Abstract

This paper presents a novel approach and techniques for physics-based electromigration (EM) assessment in power delivery networks of very large scale integration systems. An increase in the voltage drop above the threshold level, caused by EM-induced increase in resistances of the individual interconnect branches, is considered as a failure criterion. It replaces a currently employed conservative weakest branch criterion, which does not account an essential redundancy for current propagation existing in the power-ground (P/G) networks. EM-induced increase in the resistance of the individual grid branches is described in the approximation of the recently developed physics-based formalism for void nucleation and growth. An approach to calculation of the void nucleation times in the group of branches comprising the interconnect tree is implemented. As a result, P/G networks become time-varying linear networks.

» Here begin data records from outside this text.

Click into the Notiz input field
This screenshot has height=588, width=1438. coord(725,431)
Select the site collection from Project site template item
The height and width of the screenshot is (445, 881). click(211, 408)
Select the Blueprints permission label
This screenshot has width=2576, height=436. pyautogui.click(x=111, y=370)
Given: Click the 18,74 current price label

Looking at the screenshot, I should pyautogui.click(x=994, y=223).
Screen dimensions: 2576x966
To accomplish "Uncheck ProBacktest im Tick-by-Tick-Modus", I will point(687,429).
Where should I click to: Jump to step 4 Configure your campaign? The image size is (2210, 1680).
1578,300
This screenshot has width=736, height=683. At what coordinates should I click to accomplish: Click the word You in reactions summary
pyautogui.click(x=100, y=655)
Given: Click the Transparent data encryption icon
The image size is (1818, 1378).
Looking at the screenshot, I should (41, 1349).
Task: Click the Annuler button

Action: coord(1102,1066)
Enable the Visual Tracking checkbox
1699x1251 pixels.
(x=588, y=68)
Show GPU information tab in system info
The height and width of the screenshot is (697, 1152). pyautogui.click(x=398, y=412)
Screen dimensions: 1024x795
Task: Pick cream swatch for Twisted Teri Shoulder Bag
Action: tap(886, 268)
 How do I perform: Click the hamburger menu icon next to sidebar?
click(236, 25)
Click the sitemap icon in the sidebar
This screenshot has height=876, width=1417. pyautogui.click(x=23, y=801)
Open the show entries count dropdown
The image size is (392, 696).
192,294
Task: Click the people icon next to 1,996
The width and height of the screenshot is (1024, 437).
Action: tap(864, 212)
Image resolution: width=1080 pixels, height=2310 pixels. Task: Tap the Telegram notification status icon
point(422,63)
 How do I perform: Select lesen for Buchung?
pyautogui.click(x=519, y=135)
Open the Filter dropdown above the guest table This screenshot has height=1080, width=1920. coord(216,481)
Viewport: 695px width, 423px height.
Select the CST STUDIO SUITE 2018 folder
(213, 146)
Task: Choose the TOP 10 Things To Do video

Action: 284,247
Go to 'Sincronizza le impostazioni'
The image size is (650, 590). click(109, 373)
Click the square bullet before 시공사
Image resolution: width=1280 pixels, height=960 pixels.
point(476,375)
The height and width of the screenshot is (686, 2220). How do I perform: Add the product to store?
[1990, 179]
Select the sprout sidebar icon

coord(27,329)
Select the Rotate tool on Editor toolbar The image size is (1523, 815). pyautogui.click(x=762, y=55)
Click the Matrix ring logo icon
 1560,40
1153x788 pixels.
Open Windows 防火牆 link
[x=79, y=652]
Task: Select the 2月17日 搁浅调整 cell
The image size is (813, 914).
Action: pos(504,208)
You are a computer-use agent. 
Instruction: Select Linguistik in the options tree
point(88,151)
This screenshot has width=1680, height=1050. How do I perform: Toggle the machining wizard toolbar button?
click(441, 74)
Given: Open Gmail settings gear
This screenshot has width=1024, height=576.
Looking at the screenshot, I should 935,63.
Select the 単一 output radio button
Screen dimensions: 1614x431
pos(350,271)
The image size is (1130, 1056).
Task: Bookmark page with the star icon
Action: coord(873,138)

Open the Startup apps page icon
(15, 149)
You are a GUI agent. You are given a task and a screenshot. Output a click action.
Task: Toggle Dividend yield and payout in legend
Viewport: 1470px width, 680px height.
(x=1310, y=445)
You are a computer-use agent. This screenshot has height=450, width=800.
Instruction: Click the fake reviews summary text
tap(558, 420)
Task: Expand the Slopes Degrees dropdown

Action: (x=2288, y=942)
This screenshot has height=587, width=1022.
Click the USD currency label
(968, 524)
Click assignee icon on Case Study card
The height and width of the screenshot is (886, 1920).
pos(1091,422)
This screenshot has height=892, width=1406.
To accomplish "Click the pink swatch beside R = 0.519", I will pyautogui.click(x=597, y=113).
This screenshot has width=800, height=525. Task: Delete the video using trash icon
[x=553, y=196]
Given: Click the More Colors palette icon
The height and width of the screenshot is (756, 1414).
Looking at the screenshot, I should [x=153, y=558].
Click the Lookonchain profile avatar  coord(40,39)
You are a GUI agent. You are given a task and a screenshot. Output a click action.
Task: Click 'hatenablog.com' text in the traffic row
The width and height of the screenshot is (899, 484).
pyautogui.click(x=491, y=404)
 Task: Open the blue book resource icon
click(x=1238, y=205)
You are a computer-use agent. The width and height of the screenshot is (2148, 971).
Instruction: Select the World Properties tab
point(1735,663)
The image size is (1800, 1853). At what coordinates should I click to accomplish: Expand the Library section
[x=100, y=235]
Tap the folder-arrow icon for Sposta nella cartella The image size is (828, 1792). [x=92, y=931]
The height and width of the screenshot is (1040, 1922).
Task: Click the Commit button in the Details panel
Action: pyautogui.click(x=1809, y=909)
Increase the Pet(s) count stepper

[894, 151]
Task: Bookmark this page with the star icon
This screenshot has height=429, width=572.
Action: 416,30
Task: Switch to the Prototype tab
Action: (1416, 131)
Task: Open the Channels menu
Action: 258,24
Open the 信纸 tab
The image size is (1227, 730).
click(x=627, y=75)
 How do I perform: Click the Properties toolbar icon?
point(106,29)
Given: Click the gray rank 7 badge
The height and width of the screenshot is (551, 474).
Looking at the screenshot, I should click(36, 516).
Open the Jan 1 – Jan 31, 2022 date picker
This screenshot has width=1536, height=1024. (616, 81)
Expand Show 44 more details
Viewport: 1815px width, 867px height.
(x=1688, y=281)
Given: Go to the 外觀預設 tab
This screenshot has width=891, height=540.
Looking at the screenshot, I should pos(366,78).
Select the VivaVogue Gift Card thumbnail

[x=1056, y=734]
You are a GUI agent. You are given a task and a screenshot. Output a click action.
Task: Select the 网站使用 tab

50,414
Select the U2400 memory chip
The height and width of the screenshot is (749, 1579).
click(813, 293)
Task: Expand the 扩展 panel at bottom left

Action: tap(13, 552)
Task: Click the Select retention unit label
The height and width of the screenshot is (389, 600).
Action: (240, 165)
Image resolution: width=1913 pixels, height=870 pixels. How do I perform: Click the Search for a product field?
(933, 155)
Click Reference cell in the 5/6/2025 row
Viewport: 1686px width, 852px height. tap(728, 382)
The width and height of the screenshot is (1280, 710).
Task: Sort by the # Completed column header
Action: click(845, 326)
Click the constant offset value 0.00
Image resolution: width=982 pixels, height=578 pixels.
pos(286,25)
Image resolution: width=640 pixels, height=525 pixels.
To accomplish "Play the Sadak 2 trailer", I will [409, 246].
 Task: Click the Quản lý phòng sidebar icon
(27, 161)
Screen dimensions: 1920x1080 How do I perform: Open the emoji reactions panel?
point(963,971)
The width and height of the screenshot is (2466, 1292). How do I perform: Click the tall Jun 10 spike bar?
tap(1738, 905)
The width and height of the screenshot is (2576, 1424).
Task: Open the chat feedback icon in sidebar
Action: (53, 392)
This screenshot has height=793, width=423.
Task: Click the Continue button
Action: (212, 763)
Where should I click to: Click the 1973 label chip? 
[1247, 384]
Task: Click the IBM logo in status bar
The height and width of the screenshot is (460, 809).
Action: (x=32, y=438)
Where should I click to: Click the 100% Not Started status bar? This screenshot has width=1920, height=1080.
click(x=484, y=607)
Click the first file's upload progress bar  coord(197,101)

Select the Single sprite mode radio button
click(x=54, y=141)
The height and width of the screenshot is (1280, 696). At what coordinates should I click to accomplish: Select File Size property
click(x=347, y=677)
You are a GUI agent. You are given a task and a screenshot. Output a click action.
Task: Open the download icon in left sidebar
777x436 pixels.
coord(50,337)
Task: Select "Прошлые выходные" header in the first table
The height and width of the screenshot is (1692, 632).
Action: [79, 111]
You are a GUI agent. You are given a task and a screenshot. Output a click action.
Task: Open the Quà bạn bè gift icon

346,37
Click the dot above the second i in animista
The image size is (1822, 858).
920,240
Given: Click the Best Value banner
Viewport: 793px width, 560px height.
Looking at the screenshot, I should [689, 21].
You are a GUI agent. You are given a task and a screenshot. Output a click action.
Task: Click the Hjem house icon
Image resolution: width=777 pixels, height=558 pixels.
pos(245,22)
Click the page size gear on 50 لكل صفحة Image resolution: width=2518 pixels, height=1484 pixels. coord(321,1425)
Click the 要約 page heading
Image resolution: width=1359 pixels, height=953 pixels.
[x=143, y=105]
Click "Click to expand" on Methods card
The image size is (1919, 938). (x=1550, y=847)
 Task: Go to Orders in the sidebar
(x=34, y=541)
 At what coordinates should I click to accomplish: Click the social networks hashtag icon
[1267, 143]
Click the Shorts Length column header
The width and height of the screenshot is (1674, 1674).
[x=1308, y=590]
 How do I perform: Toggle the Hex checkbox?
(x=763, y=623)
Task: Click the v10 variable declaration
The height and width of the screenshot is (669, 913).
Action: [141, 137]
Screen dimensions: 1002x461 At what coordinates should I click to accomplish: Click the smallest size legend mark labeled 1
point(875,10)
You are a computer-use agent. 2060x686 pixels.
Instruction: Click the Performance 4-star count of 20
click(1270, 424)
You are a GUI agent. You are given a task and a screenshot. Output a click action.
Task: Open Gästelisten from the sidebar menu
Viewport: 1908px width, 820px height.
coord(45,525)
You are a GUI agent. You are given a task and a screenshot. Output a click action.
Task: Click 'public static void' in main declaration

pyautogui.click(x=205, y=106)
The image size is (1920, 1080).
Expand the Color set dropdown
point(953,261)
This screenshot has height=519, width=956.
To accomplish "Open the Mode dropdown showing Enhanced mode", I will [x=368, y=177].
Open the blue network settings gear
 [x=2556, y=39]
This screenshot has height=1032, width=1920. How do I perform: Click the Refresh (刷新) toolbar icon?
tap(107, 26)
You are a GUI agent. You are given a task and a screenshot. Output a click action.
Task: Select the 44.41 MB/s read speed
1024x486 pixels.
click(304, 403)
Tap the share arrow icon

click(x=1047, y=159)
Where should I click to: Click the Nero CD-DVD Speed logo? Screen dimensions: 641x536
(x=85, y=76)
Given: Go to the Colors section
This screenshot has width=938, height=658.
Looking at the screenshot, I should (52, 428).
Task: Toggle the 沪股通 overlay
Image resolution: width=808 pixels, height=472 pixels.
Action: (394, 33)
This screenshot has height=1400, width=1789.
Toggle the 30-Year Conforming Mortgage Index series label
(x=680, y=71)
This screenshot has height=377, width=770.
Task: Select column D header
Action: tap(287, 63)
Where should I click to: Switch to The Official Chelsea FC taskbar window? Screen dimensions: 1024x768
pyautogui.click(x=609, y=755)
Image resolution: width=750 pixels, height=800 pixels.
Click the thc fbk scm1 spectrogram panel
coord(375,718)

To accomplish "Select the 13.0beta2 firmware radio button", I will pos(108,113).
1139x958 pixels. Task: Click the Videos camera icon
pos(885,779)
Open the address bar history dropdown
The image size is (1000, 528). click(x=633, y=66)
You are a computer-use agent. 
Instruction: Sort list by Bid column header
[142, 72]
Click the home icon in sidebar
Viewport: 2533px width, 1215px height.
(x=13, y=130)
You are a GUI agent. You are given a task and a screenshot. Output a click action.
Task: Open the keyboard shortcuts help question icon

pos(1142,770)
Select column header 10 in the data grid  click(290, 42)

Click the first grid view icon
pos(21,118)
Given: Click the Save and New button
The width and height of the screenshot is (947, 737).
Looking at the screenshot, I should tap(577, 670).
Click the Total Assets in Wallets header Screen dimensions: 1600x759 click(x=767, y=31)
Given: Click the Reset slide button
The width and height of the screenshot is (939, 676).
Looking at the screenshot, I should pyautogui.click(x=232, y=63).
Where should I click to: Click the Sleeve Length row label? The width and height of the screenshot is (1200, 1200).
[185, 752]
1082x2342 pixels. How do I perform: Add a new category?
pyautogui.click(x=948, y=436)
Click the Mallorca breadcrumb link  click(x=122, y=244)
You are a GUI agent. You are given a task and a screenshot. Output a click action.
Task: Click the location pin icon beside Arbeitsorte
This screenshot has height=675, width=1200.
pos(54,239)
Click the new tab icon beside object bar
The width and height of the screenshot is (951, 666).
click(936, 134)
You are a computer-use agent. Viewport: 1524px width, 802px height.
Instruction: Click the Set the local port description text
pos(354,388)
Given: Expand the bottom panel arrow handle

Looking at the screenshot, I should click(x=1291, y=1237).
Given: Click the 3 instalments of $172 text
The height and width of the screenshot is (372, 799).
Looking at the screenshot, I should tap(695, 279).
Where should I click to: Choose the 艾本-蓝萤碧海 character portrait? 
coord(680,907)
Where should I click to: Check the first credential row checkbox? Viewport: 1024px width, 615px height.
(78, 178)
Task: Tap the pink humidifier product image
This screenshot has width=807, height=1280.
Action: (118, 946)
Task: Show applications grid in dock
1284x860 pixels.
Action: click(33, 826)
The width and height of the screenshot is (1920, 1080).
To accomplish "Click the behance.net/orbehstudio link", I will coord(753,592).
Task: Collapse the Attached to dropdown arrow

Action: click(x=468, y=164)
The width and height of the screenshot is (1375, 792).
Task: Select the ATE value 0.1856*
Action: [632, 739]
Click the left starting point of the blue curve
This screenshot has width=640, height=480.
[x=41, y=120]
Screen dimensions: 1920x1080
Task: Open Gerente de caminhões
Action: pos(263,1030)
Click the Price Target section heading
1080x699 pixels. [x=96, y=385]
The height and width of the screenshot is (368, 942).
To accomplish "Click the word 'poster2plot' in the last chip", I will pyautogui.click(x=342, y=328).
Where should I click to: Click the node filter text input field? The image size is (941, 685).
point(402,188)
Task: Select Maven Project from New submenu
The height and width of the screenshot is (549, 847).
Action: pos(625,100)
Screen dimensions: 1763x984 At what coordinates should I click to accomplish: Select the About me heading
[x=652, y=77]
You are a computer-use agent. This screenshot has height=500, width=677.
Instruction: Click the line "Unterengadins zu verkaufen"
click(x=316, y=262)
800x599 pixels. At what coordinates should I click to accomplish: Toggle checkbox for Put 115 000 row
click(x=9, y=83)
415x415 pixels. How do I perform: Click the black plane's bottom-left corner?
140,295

A developed technique for calculating the hydrostatic stress evolution inside a multibranch interconnect tree allows to avoid over optimistic prediction of the time-to-failure made with the Blech–Black analysis of individual branches of interconnect tree. Experimental results obtained on a number of International Business Machines Corporation benchmark circuits show that the proposed method will lead to less conservative estimation of the lifetime than the existing Black–Blech-based methods. It also reveals that the EM-induced failure is more likely to happen at the place where the hydrostatic stress predicted by the initial current density is large and is more likely to happen at longer times when the saturated void volume effect is taken into account.